Item-finding records:
⟨

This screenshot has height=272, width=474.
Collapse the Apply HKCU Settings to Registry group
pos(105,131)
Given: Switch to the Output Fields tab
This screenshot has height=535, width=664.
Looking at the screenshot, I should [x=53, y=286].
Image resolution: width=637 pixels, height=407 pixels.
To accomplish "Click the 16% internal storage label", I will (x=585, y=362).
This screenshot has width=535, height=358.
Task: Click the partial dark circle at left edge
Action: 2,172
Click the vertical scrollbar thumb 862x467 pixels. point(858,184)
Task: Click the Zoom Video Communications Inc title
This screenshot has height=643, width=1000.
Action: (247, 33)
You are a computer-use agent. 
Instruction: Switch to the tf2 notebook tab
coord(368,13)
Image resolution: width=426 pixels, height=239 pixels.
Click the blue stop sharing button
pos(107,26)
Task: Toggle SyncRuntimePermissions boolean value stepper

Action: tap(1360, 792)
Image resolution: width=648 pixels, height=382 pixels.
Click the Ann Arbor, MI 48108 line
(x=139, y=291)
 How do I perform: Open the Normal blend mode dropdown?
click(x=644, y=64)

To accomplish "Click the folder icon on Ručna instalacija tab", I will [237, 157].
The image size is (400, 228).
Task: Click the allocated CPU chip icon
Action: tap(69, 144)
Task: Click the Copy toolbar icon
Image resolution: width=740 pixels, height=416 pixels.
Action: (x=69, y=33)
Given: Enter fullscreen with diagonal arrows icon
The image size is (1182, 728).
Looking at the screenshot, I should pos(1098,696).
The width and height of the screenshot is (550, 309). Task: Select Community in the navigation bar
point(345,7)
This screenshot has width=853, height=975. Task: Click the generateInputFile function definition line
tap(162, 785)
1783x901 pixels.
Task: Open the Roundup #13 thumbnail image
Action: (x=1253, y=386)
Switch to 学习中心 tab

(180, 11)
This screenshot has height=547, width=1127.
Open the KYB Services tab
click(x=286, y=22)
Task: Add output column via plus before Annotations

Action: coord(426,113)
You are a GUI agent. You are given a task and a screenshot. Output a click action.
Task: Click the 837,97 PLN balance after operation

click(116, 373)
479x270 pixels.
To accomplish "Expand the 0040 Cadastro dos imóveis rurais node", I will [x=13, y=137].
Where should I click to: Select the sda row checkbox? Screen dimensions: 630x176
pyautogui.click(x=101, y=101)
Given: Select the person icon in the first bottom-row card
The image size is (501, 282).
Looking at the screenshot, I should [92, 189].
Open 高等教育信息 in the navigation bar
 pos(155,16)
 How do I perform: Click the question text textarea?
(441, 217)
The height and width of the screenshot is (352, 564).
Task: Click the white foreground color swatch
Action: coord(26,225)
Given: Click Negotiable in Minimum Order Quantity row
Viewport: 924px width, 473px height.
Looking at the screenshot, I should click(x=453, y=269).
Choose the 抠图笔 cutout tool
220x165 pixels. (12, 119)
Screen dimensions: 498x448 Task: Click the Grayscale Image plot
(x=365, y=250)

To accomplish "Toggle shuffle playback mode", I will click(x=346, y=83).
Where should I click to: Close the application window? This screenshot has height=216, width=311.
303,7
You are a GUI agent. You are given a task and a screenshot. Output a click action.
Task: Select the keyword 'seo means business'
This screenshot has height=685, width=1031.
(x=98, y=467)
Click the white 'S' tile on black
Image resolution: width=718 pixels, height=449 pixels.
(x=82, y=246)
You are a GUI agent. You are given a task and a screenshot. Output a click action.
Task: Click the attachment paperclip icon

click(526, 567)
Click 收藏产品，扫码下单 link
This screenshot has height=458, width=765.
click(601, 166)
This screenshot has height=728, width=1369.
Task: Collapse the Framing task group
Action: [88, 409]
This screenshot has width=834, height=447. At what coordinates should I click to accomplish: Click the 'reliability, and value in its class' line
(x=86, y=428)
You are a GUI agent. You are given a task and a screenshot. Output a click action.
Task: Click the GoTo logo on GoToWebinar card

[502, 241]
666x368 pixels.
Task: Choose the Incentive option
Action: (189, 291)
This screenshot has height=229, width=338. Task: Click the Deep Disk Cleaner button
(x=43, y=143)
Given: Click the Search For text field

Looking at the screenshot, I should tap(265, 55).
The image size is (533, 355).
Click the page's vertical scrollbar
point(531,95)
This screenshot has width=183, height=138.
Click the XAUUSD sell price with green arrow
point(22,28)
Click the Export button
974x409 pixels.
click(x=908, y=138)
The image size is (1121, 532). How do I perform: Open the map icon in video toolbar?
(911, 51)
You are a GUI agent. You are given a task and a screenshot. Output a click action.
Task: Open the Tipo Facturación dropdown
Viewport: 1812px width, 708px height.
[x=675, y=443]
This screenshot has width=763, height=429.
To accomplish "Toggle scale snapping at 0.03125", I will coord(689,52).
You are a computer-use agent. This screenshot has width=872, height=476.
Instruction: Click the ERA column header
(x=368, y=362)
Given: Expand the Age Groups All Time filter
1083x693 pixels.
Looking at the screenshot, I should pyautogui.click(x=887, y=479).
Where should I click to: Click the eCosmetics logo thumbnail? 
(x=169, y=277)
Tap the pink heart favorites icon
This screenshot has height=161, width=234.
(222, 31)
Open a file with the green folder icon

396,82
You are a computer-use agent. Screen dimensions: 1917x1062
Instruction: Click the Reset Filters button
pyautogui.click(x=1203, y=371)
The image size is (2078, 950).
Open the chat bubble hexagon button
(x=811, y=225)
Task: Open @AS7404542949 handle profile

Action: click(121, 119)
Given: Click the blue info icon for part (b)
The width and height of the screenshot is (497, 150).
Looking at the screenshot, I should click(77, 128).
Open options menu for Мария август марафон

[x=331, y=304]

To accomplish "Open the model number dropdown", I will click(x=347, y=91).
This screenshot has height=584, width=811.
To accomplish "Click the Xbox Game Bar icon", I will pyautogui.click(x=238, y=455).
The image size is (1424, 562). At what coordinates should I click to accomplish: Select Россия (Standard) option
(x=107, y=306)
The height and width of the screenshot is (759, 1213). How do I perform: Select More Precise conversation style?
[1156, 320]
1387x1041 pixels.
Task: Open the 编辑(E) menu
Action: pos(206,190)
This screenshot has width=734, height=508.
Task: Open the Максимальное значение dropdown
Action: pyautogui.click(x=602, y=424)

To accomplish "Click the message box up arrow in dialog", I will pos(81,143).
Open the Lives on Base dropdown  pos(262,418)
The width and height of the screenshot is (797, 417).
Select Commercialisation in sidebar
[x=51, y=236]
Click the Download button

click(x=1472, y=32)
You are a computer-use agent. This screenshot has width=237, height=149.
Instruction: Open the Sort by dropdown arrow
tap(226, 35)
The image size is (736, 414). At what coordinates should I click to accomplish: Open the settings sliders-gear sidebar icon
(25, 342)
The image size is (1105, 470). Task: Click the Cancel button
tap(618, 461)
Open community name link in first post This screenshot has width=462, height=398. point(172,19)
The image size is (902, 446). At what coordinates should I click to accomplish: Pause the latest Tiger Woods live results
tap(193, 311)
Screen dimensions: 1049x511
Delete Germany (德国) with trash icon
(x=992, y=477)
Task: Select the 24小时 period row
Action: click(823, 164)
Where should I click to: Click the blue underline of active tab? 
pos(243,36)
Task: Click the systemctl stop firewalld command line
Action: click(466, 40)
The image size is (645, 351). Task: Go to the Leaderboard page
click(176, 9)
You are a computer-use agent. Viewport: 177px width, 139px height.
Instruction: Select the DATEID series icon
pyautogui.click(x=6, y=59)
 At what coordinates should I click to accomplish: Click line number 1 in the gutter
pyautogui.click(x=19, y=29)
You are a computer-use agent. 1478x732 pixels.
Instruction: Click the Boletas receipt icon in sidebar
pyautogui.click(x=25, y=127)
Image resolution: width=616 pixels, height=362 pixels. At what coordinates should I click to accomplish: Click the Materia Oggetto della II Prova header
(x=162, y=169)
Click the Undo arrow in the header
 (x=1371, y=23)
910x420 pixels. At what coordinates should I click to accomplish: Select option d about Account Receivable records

⟩

EXERCISE DESCRIPTION -
State how many lines of the records above contain the string "column".

ANSWER TO THIS TASK -
2